Several methods are available for detecting proteins and determining the concentration of a protein in solution. These include dye-binding methods, which are well known in the art, and involve a non-specific reaction in which a protein-complexing dye binds to the protein. The formation of a dye-protein complex causes a change in the optical properties of the dye, such that there is a colour change proportional to the amount of protein present in the sample. Protein-complexing dyes used for in vitro protein quantitation include bromocresol green (Gindler, U.S. Pat. No. 3,884,637), HABA and methyl orange, but these are of limited use as they bind almost exclusively to albumin and generally are not very sensitive.
Other methods to determine protein concentration include the Biuret method (Mokrasch and McGilvery, J. Biol. Chem. (1956). 221, p. 909), in which peptide structures containing at least two peptide linkages are reacted with Cu2+ in alkaline solution to form a violet-coloured chelate complex.
Lowry et al. (J. Lab. Clin. Med. (1951). 39, 663) used a pre-treatment of proteins with an alkaline copper solution, similar to the Biuret method, followed by addition of Folin-Ciocalteu reagent (which contains lithium salts of phosphotungstic and phosphomolybdic acids). The colour produced was a result of the reduction of the phosphotungstic and phosphomolybdic acids to tungsten and molybdenum blue by the Cu-protein complex and by the tryptophan and tyrosine of the protein.
A serious drawback of both the Biuret and Lowry methods is that they cannot tolerate reducing agents that are often present in protein samples.
Dye/protein complex formation using Coomassie Brilliant Blue G-250 as a protein-complexing dye has been described (Bradford U.S. Pat. No. 4,023,933). Coomassie Brilliant Blue dyes will bind to a wide variety of proteins. Moreover, the use of the G-250 dye in the appropriate acid medium results in a protein assay reagent having a sensitivity approximately 100 times greater than the Biuret and conventional dye binding techniques and about 3 to 5 times that of the Lowry method (Bradford U.S. Pat.
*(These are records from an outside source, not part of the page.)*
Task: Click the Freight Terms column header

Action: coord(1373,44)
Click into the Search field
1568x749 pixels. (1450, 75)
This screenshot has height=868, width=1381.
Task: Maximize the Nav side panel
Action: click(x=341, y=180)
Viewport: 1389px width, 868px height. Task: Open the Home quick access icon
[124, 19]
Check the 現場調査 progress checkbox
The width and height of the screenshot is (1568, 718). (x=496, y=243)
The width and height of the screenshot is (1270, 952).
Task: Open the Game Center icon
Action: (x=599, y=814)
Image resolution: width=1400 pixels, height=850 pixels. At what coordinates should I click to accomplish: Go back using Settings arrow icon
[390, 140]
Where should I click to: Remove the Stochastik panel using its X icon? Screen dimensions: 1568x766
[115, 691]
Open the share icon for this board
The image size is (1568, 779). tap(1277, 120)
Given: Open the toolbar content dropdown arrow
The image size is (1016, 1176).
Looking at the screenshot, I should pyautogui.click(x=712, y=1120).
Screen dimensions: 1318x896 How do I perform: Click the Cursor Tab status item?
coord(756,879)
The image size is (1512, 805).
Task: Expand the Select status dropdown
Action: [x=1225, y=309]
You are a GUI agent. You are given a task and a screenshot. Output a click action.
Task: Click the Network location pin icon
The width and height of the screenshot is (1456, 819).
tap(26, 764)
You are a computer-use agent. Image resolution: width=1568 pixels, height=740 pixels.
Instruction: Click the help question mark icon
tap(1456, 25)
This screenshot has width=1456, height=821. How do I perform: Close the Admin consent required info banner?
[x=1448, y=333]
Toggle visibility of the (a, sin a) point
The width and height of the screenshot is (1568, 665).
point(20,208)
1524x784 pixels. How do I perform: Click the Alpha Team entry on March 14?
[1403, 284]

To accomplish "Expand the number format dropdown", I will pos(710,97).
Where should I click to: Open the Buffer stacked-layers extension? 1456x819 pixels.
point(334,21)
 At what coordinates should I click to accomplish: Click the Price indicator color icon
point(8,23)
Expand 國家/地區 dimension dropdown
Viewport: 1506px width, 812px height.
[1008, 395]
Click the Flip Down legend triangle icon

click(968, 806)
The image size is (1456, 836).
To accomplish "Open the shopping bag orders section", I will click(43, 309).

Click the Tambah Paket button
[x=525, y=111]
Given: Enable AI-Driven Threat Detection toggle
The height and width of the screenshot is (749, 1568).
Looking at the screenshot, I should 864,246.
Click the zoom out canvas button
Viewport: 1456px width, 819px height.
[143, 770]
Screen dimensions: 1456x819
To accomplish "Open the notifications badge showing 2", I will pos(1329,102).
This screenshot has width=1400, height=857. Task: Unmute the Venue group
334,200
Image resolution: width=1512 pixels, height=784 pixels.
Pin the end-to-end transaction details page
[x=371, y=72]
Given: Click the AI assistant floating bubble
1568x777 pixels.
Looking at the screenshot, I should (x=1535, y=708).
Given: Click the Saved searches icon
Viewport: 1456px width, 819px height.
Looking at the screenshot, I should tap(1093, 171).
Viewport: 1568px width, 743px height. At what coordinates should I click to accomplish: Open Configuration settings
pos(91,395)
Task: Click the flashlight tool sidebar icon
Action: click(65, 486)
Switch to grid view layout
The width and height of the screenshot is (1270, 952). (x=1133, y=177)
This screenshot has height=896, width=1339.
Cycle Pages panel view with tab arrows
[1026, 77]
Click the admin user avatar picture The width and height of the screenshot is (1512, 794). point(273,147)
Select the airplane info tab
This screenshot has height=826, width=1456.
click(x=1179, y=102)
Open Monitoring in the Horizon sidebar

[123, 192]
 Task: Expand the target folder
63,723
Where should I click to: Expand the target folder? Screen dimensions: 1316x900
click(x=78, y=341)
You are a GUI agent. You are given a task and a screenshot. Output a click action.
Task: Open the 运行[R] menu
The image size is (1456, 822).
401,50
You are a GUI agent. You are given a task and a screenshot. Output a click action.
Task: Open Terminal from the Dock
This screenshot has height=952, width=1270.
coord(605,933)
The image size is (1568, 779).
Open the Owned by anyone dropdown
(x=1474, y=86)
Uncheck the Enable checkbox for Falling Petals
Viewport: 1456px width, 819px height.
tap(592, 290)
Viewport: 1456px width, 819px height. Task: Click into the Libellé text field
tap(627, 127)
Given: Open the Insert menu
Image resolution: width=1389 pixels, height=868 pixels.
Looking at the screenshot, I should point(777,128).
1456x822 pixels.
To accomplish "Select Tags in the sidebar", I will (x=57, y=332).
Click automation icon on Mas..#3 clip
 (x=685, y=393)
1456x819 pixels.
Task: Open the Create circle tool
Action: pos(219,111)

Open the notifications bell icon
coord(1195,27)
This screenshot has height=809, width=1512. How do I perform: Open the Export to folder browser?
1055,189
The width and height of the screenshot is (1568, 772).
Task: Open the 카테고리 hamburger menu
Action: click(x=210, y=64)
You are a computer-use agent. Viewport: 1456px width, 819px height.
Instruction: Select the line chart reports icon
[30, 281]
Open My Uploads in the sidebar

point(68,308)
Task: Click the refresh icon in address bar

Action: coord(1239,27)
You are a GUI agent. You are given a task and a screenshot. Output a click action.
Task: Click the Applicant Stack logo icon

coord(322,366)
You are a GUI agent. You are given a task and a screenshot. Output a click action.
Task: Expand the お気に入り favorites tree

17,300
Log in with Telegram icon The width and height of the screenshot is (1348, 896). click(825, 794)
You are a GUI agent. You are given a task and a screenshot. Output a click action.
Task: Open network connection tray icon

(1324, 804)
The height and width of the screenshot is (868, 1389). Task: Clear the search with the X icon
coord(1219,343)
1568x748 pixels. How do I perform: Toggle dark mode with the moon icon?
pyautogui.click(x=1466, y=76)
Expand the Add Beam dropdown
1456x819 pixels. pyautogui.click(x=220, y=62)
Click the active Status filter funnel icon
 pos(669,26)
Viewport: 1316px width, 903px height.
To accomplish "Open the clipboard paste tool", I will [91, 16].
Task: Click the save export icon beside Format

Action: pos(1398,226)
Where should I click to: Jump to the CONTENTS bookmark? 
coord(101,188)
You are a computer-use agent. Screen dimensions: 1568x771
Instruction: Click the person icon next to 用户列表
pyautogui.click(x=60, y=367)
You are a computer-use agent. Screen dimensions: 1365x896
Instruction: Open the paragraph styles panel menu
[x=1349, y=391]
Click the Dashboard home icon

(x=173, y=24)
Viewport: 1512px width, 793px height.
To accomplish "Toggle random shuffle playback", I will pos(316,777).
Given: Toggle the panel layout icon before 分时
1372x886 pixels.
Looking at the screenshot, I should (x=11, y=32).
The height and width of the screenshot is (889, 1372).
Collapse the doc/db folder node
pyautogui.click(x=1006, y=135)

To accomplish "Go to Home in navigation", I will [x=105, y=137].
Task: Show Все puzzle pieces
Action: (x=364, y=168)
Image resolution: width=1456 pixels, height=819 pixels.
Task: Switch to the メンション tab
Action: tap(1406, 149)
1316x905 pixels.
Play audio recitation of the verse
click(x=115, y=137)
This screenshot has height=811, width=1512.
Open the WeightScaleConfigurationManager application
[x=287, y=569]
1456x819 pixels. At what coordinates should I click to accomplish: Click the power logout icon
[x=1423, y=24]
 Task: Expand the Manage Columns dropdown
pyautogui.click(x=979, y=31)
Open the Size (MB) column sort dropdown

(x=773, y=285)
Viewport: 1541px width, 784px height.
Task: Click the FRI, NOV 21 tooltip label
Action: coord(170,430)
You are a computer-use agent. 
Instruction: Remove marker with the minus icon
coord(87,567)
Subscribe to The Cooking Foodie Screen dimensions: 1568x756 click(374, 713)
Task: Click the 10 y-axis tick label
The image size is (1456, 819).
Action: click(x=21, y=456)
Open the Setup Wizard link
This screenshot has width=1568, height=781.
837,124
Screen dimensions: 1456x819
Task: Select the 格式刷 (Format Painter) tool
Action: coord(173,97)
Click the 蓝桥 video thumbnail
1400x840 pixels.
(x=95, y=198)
No. 4,023,933). The use of Coomassie Brilliant Blue G-250 dye in the procedure disclosed in U.S. Pat. No. 4,023,933, the “Bradford Assay”, has many advantages over methods that employ other dyes, including high sensitivity, which permits the use of small sample size and utility when reducing agents are present in a sample.
Coomassie Brilliant Blue G-250 exists in two different colour forms, red and blue. The blue form of the dye is present in neutral and alkaline solution while the red form is present in markedly acid solution (pH 0-1). In acidic solution, Coomassie Brilliant Blue G-250 is present in equilibrium between the red and blue forms; such solutions are brownish in appearance. It is believed that as protein binds to the dye, the dye is brought into a different microenvironment and is then protected from the acid medium that gives the red colour to the dye. The strength of the acid medium is important for protein assay sensitivity using Coomassie dyes, because an increase in the strength of the acid medium causes a significant loss in sensitivity of the assay. The protein-dye complex tends to aggregate, which affects the stability of the colour product. The presence of a solubilising agent, such as ethanol, tends to keep the protein-dye complex from aggregating for a reasonable period of time; however, too much ethanol results in a marked shift to the blue form of the dye, i.e., change of the environment to one which is less polar. It has been postulated that the mechanism of the assay is the binding of a carbanion form of the dye to a less polar environment of the protein. This perhaps also explains the negative effect of large quantities of detergent and of acetone on the assay, since these compounds are generally non-polar in nature and would tend to change the environment of the dye.
The principal drawbacks of the Bradford assay are the effective lack of colour stability for extended periods, largely due to precipitation of the protein-dye complex; the failure to show substantially the same reactivity to different proteins; the failure to follow Beer's law; and, most importantly, the adverse affect on the assay of detergents present in a sample (Bradford, M., Anal. Biochem., 72 248-254, 1976 and U.S. Pat. No. 4,023,933).
Dye/protein complex formation is also used for staining proteins in gels, such as those used in electrophoresis. For example, the dye Coomassie Brilliant Blue G-250 in perchloric acid solution has been so used (Reisner, A. H. et al. (1975) Anal. Biochem. 64, 509-516).
Currently, several commercial Coomassie-based formulations are available to stain proteins in gels after electrophoretic separation. For many electrophoretic applications, detergents such as SDS are used to facilitate separation of proteins. Because detergents adversely affect the colour change on binding of Coomassie dyes to protein, the detergent must be removed by several wash procedures, resulting in extended and convoluted staining procedures.
Thus a major disadvantage of dye-based protein detection and quantitation, in particular using Lowry assay reagents or Coomassie dyes, is the interference from detergents, surfactants and other amphipathic molecules.
Accordingly, there is a desire for reagents and methods for detection and quantitative determination of protein which have improved tolerance to the presence of detergents in the samples and which have improved protein-dye colour stability.